Back in 2017, Toyota announced Project Portal, which brings its zero-emission hydrogen fuel-cell tech to commercial trucks. Now, the automaker’s first fuel-cell electric truck is ready to haul cargo, as the automaker has unveiled the latest version of its hydrogen fuel-cell semi-truck jointly developed with truck manufacturer Kenworth. It’s the first of ten planned zero-emissions trucks that will start transporting cargo across the Los Angeles basin and to various inland cities starting in Q4 2019.
In the first phase, the trucks will haul goods from the LA and Long Beach ports throughout the LA area, the Inland Empire, the Port of Hueneme, and eventually to Merced. The trucks will be operated by Toyota Logistics Services, United Parcel Services, Total Transportation Services Inc. and Southern Counties Express.

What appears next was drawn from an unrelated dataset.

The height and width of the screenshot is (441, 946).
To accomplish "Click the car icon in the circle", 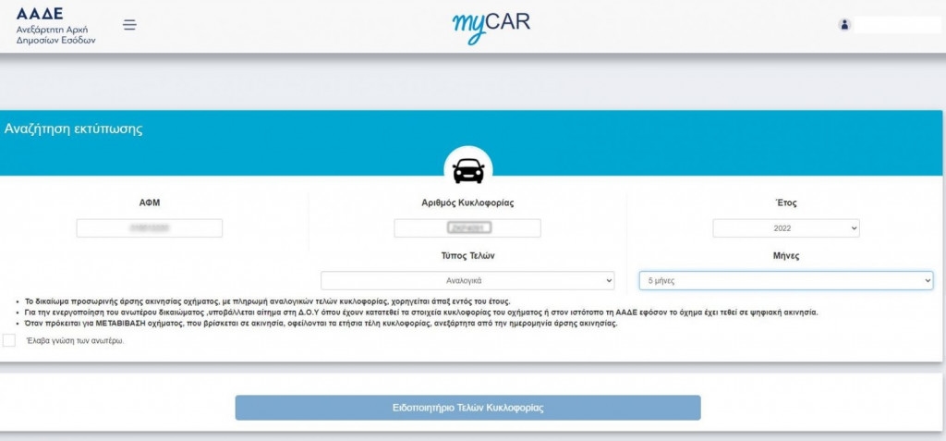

In a second phase, Shell will build hydrogen filling stations in Wilmington and Ontario, California, to provide more opportunities for the trucks to refuel. Initially, the trucks will rely on three existing stations at Toyota’s Long Beach Logistics Services and Gardena R&D facilities.

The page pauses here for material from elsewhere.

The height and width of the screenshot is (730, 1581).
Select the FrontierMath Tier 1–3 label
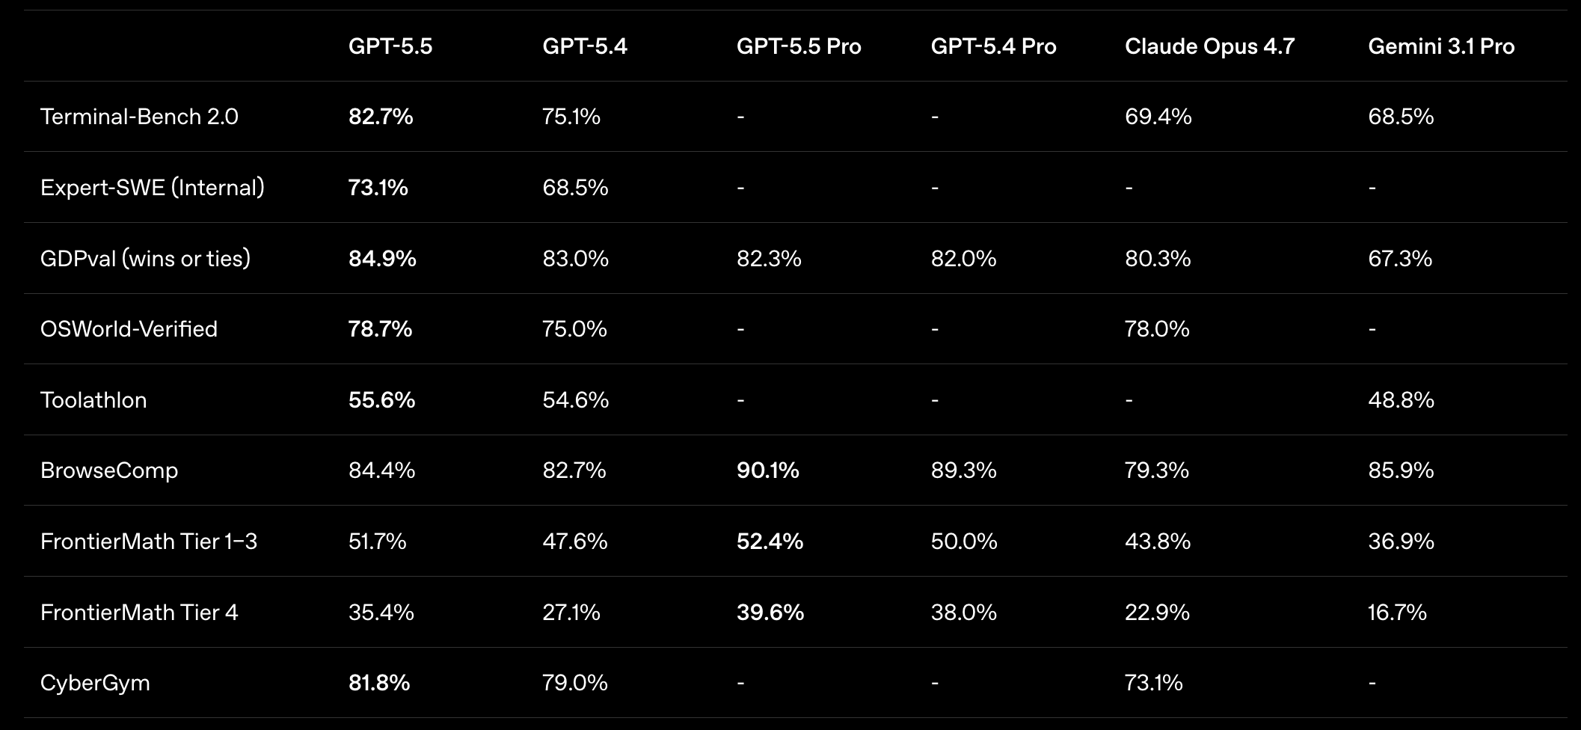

The fuel-cell-electric truck (FCET) is based on Kenworth's T680 truck. Replacing the diesel inline-6 there is a pair of Toyota Mirai fuel cell stacks and an electric drive system producing 670 horsepower and a whopping 1,325 lb-ft of torque. The range on a fill of hydrogen is estimated at 300 miles, which is twice that of a typical drayage trucks' average daily duty cycle according to Toyota and Kenworth.

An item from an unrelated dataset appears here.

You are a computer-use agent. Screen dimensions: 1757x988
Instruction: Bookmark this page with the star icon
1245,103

Over 16,000 trucks serve the LA and Long Beach port complexes, North America’s largest trade gateway for containerized cargo. That number is expected to grow to 32,000 by 2030, so there’s a lot of sales potential if truck companies start switching to zero-emission options. The long-awaited Tesla Semi is also coming, and Daimler is preparing to unleash a self-driving semi-truck, so we could soon see a battle between zero-emission semis. By 2050, Toyota aims to completely eliminate carbon-dioxide emissions at its Port of Long Beach facility.